It's not exactly a trivial point - it supports my larger point by showing a history of unintentional discrimination within D&D specifically (unless, I suppose, one wants to argue that this was intentional, I guess?). It was both not really the intent of these well-meaning writers, but also still the effect. It wasn't conscious.
This makes an important point: you can have effects that are bigoted without actually being aggressively bigoted yourself.
That's important because it's counter-intuitive. It's easy for us to presume that, you know, if we didn't mean to offend anyone, than anyone who gets offended is pretty much over-reacting by definition. It's not like TSR meant to be racist, but someone who rolls their eyes at that paragraph and says, "yeah, that's actually kind of racist, guys" is still right. It doesn't mean that TSR was being staffed by KKK members out of Lake Geneva, but the fact that it wasn't meant to be offensive doesn't change the fact that it kind of is.

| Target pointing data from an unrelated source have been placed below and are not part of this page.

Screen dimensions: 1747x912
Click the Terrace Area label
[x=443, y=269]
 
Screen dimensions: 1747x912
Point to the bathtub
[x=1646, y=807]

That's worth mentioning often in part BECAUSE it's counter-intuitive - it's something easy to forget. If it's something that happens to TSR circa 1989, it's also something that probably happens to people today in some way (even if not in the same way).
I was using it to illustrate the point that we can transform the often-kind-of-repugnant fantasy that we cull from as source material into something that is better than its source material in that respect, and one of the ways we can do that is by telling stories that feature things that would've been unthinkable in 1989 or 1919 or 1890 or earlier - things like black PC's. Or a tragic lesbian love-triangle. Or some random gay commoner. It runs counter to the argument that "this doesn't come up in D&D" by saying that sometimes having it come up in D&D is absolutely what you WANT.
It also serves to illustrate a point about vigilance: if you can cause discriminatory effects without holding an ounce of discrimination in your heart, it's important to keep an eye out for when that happens, and it's important to be able to correct yourself when you've done something a little bit awful, even if you didn't mean to, because you want the effects of your actions to line up with your intent.
An explicit policy of inclusion like WotC's or the OP's can serve to enhance that vigilance.
So pointing out that D&D was sometimes a bit awful about these things in the past is in part a call to learn from that history, so we don't repeat its mistakes and arrogantly presume that if we don't mean for it to be offensive, then it shouldn't be taken to be offensive. It's also in part showing that we aren't tethered to the past for our new stories - that it "not coming up in D&D" might be part of why you MAKE it come up in D&D, because there's awesome new tales to be told and adventures to be had when you look at D&D through that lens.